I nodded and he took a deep breath, wiping his eyes with the back of his sleeve. I’d never seen him so vulnerable; he seemed defeated and helpless. Then and there the dynamics between us shifted for good. I was still his daughter, of course, but suddenly I was also his confidante.

I’d grown up to believe that my parents were infallible; I was their daughter and respected them as wiser and more experienced. That didn’t mean I wouldn’t argue and fight and attempt to shift the power balance when it suited me, but there was always a line – drawn out of respect, deference and gratitude – that I would never dare cross.

Every word Dad uttered that day threatened to erase that line.

‘I never meant for this to happen,’ he said, speaking to me in Turkish. His voice was thick with shame. ‘It was just for fun at first. When I was with my friends at the club I was happy.

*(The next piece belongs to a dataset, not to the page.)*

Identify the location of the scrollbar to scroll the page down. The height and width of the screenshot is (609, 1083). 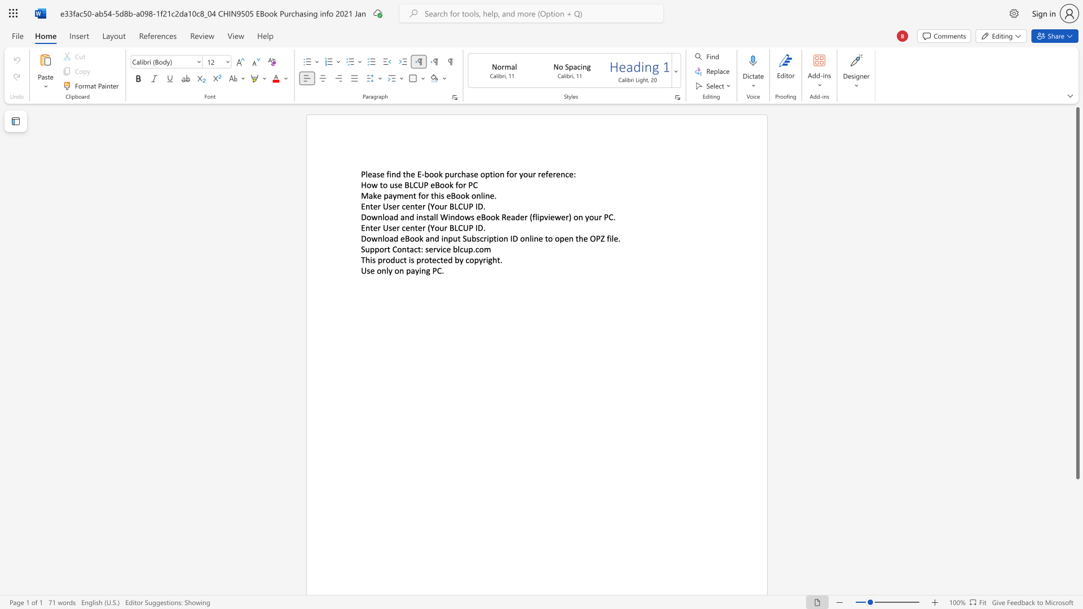
(1077, 530).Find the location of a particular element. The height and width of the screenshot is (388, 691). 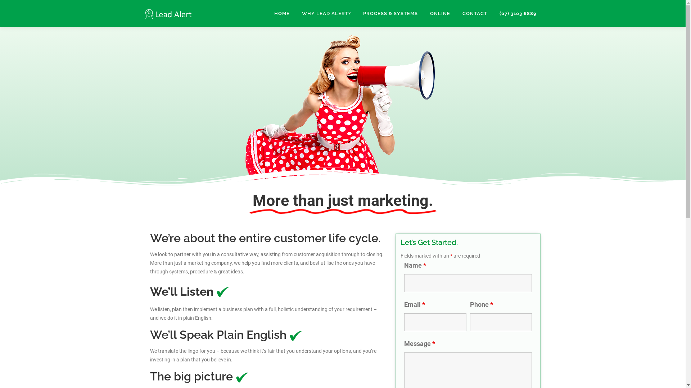

'CONTACT' is located at coordinates (474, 13).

One thing led to another and we tried the fruit machine. You win once and you think,
Why can’t I win again?
I couldn’t stop. Like my smoking.’ He let out a small, cheerless laugh. ‘The cigarette burns down to a stub and I look at it, surprised by how quickly it’s gone. So I reach for another cigarette, thinking I’ll savour this one, but then in another second I forget I’m smoking. It’s become so natural to me that I hardly know I’m doing it. That’s how the gambling was.’

I sucked in my breath. ‘Are you still gambling?’ I eventually asked.

‘No, thank God I quit. I met somebody at the mosque ... he’d gone through the same thing and he’s helped me. And I haven’t gone near a machine for two years.’

‘Two
years
... How have you kept this from us – from Mum – for so long?’

He stared down at the carpet. He hadn’t looked me in the eye since he’d started speaking. ‘There are many things that even the closest of people can hide from each other. Being deceitful is easier than being honest, especially when the other person has such trust in you.’

I tried not to cry as he spoke.

‘I took out a loan against the house, but I’ve missed a couple of payments. That’s why the bank is now chasing me. And this is why, Esma ...’ He turned to face me then, grabbing my hands and holding on tight. ‘I
need
you, darling. I have no one but you to depend on. I
can’t
lose this house. Your mother would never forgive me. It would destroy her – the betrayal, the shame.’ He squeezed my hands. ‘I need to ask you to please help me pay the loan.’

Dad went on to explain how he’d taken extra shifts at work but that it was getting very hard to meet the monthly repayments. He needed my help. He also needed me to keep his secret, even from my sister, Senem. He didn’t want Senem’s husband, Farouk, to know. It would mean losing face in front of his son-in-law.